TAXII collection not accessible which is created by user on the demo website.

[NeerajGulia]

Description

TAXII collection is not accessible which is created by the user on the demo website. Same I am able to replicate to my local instance of OpenCTI

Environment

1. OS: Ubuntu 22.04
2. OpenCTI version: 6.3.6
3. OpenCTI client: frontend and python
4. Other environment details:

Reproducible Steps

Steps to create the smallest reproducible scenario:

1. Login to the demo website - https://demo.opencti.io/
2. Go to Data -> Data Sharing
3. Create TAXII Collection
4. Disable "public collection"
5. Do not enter anything in "Accessible for" (I even tried adding group and organization to which user belongs, but still did not work)
6. Create collection
7. From the UI click on the collection
8. It will land user to collection objects - https://demo.opencti.io/taxii2/root/collections/d8c28de9-1a9d-4fbf-a88d-dd16a53af7c4/objects
9. gives error - {"title":"You are not allowed to do this.","error_code":"GraphQLError","http_status":500}
10. Gives same error if try to access the collection using python TAXII client library - taxii2client

Expected Output

Logged in user should be able to access the TAXII collection for non public collections.

Actual Output

Authentication fails and user not able to access the taxii collection.
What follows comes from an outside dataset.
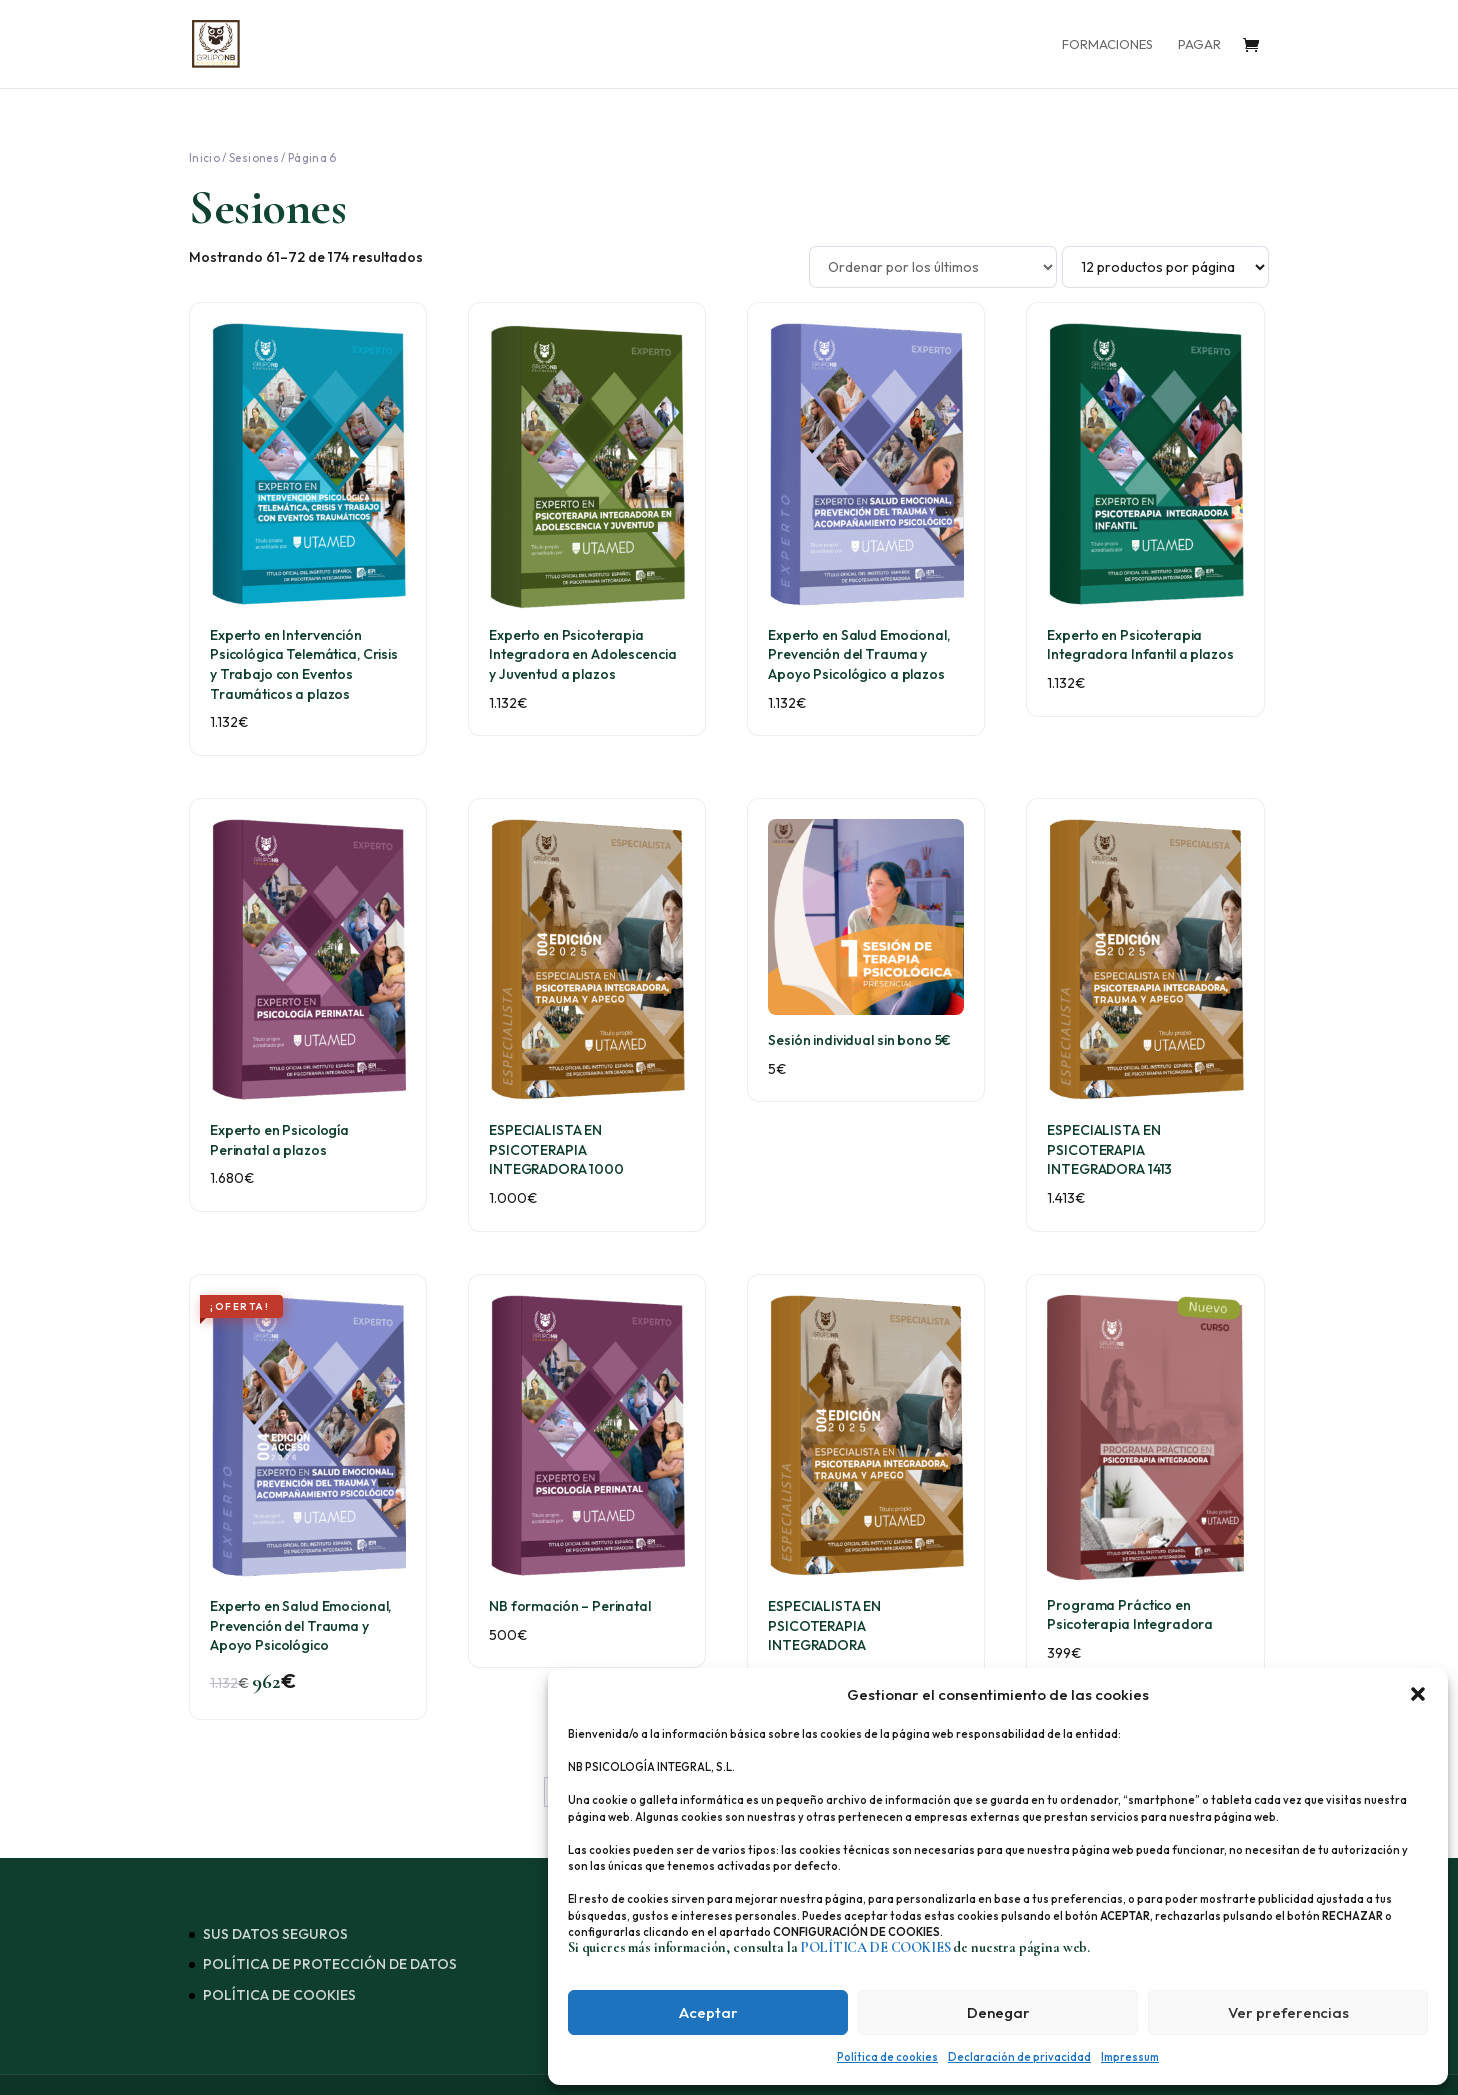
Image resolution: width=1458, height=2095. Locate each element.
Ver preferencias (1288, 2012)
The collection is accessible only if I use admin credentials, or if I enable "public taxii collection" while creating the taxii collection.

Additional information

Screenshots (optional)

[aHenryJard]

Hello @NeerajGulia have you set your own user in "Accessible for" ? It should work that way.

[NeerajGulia]

Hello @NeerajGulia have you set your own user in "Accessible for" ? It should work that way.

Hello @aHenryJard I verified and added own user in "Accessible for", but its not working. I even tried adding groups, organizations etc as well.

[nino-filigran]

I've reproduced this issue. Only way to access the TAXII is by making it public, which is not desired.